Monday, March 19, 2012

Calorie Guidelines

We all focus on the calories we eat but in reality, caloric requirements fluctuate greatly between individuals. There are many variables to consider including age, muscle to fat ratio, activity level and more. There are many calculators and formulas professing to find your magic calorie number. However, none of these considers all the elements because two individuals of same age, gender and current weight could have big differences in calorie requirements. One could have more muscle and thus a great resting metabolism – as example. (This is a good thing that we strive for in these posts.)

As a guideline, I would recommend that you start with a calculation of what your caloric requirements are to simply maintain current bodyweight. I would start with approximately 15 calories per pound of body weight. For example, someone that weighs 160 pounds must consume approximately 2,400 calories each day to maintain his or her weight ( 15 calories/pound x 160 pounds = 2,400 calories). There are individual fluctuations so some of us may need only 14 calories per pound of body weight to maintain our weight; others may need 16 calories per pound.

The rule of thumb is that for every 3,500 calories that we eat over what we need to maintain our weight (regardless of how many days it takes us to do it), we gain a pound. So if your maintenance level is 2,400 calories daily, and you are consuming 2,650 calories daily, you can expect to gain about a half pound or so per week ( 250 calories/day x 7 days/week divided by 3,500 calories/pound = 0.50 pounds/week). It also works in reverse; for every 3,500 calories under our maintenance requirement that we do not eat, we lose a pound.

There is one important factor we do have some control over. The increase of muscle resulting from exercise will also increase your maintenance caloric requirement. Furthermore, keep in mind that the number of calories that are burned while exercising are minimal when compared to our daily maintenance caloric requirements. (Sad but true.) For example, a half-hour of aerobic exercise may burn only 150-200 calories. So a little sweat in the gym does not give you a free pass for a big meal.

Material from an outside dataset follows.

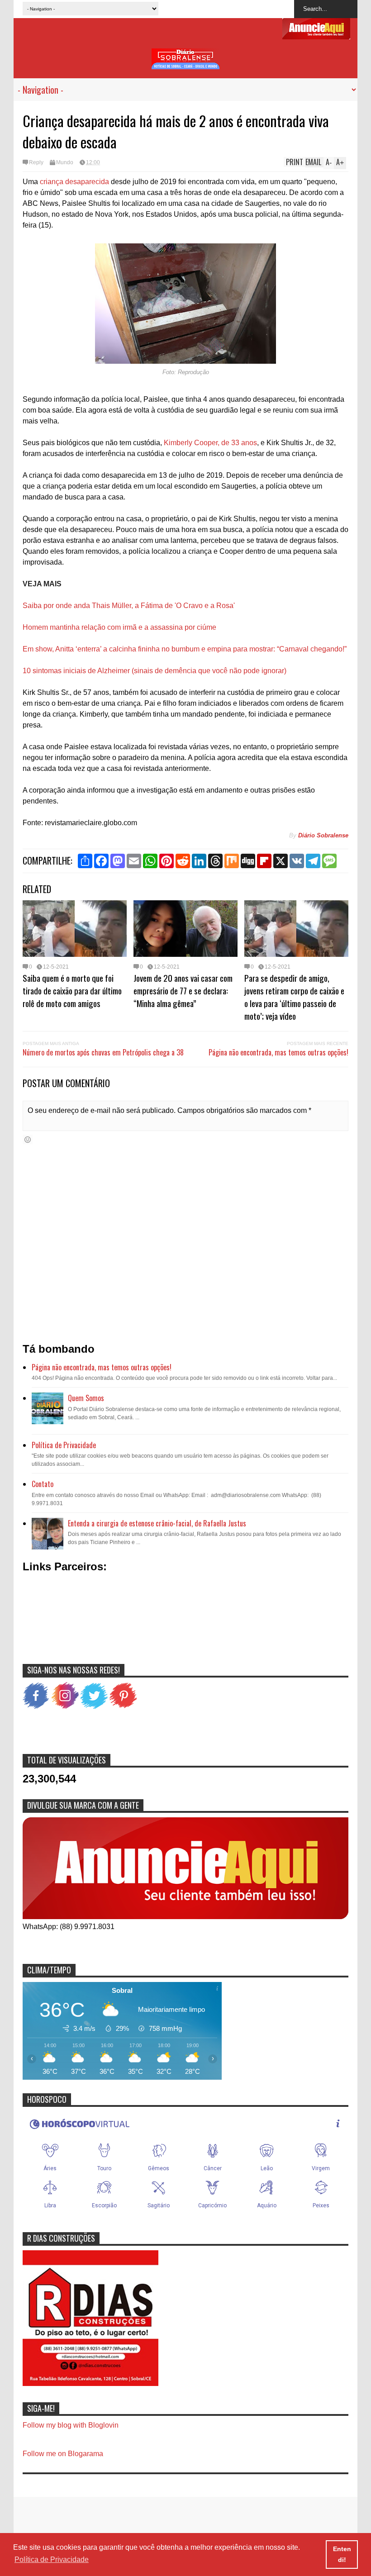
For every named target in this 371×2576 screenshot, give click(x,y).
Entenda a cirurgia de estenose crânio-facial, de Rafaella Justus (157, 1523)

Remember from a previous posting, where we talked about muscle recruitment? Muscle recruitment -- getting many muscles engaged -- is the key to building muscle and have a higher resting metabolism rate. To burn more, gain more muscle.

Beware of losing too much tooo fast. If you rush it, you will lose muscle, destroy your metabolism and totally defeat your goals. Scales are NOT the true indicator of your body changes. As you are losing fat and building muscle, the scales will not reflect the fat to muscle ratio. Read previous blog postings.

There is no exact science to it. It takes monitoring and paying attention and as your body changes, so will your metabolism and calorie requirements. Being aware is a huge step forward.